### [Work to be completed]
Lay out every line of the data as a Markdown table with the columns Row and Line, numbering the rows and skipping blank lines. Leave the pictures out of your answer.

### [Available records]
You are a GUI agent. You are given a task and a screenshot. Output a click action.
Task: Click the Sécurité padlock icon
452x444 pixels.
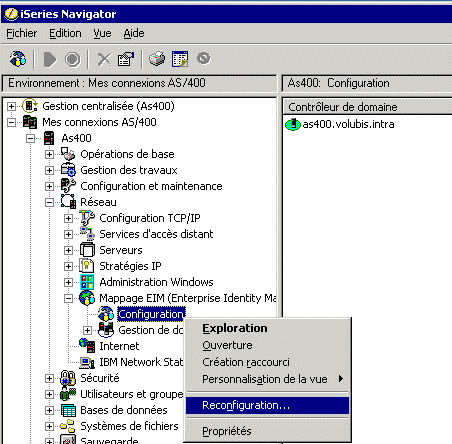coord(68,378)
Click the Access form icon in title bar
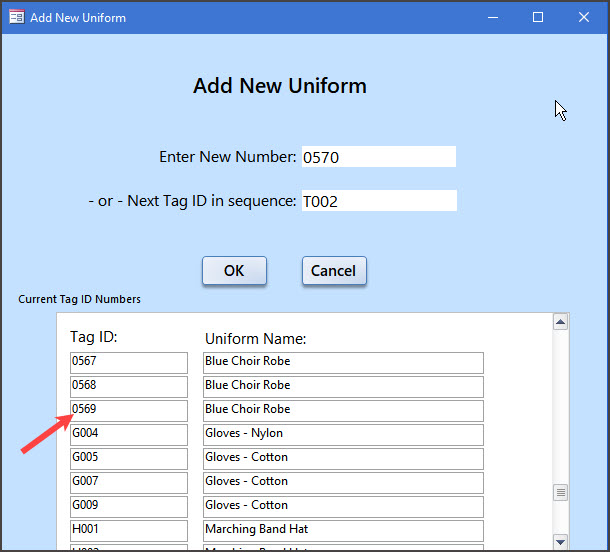 pyautogui.click(x=16, y=17)
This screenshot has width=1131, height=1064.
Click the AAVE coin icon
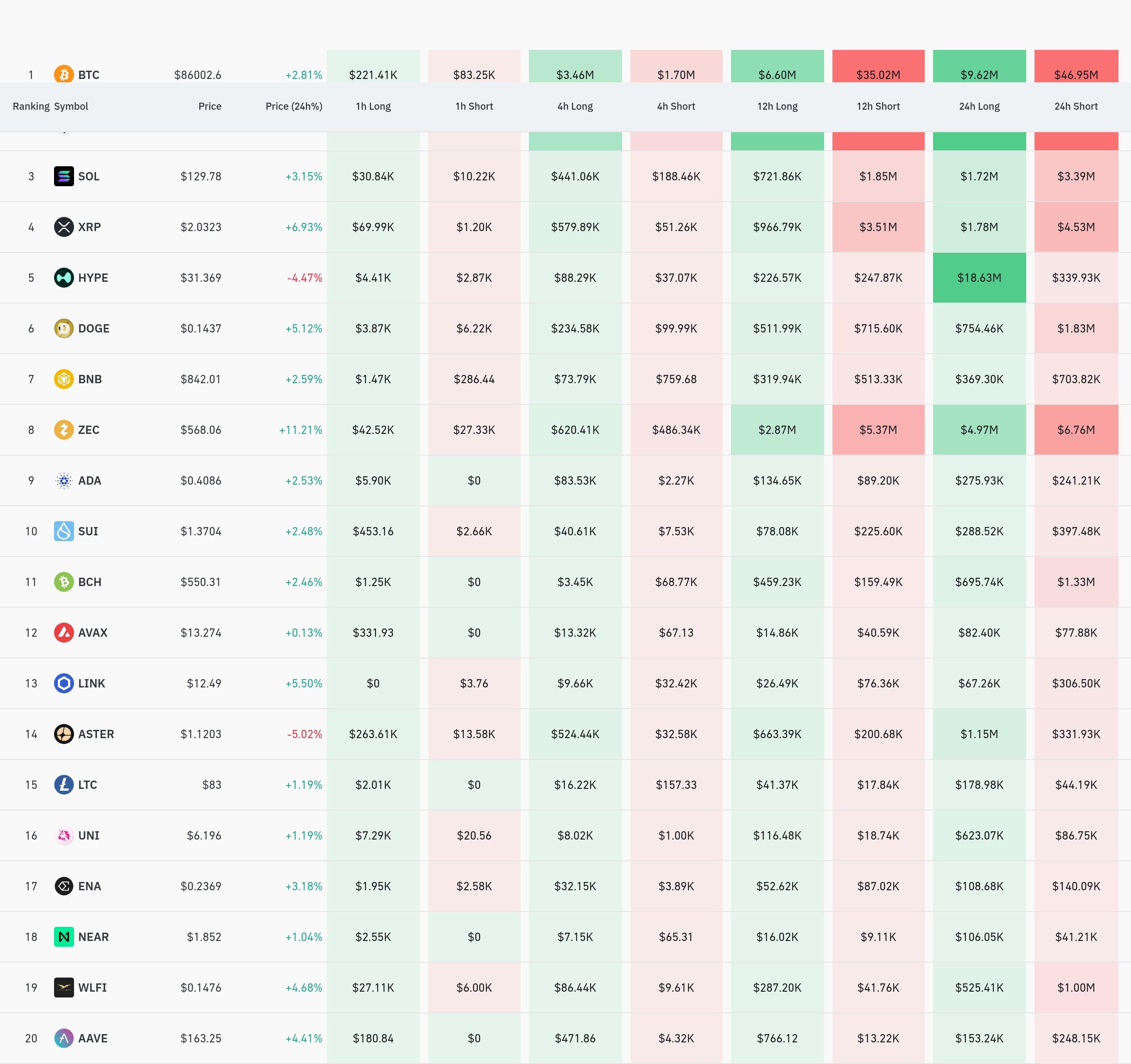click(64, 1038)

### [Solution to the exercise]
| Row | Line |
|---|---|
| 1 | You are a GUI agent. You are given a task and a screenshot. Output a click action. |
| 2 | Task: Click the Sécurité padlock icon |
| 3 | 452x444 pixels. |
| 4 | coord(68,378) |
| 5 | Click the Access form icon in title bar |
| 6 |  pyautogui.click(x=16, y=17) |
| 7 | This screenshot has width=1131, height=1064. |
| 8 | Click the AAVE coin icon |
| 9 | click(64, 1038) |